|Metabolic engineering of bacteria for utilization of mixed sugar substrates for improved production of chemicals and fuel ethanol.
Biofuels 2:303-313. 2011.
T. Jojima, M. Inui and H. Yukawa.
|Heightened concerns about dwindling cheap world oil supplies, and adverse
global climate change blamed on man’s unsustainable dependence on such
finite fossil fuels, have led to increased urgency in the pursuit of new
and effective technologies for the production of energy and chemicals from
renewable feedstocks. Among several viable renewable resources, lignocellulosic
biomass has long been recognized as abundant enough to potentially meet
most future demands for transportation fuels and chemicals. Before this
is realized, however, sizeable advances in technologies that underpin the
concept of the biorefinery must be made.
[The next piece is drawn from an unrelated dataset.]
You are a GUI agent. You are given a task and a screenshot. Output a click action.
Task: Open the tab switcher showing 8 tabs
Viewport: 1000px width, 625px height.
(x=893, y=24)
As newer innovations continue
to be made on the way towards industrial-scale lignocellulosic biorefineries,
inefficiencies in the conversion of the pentose sugar component of lignocellulosic
hydrolysates have been so prioritized in numerous experimental biological
production processes as to culminate in a healthy body of literature, particularly
in the last decade or so. This article aims to present the current state
of metabolic engineering of bacteria for utilization of mixed sugar substrates
for improved production of chemicals and fuels from lignocellulosic biomass.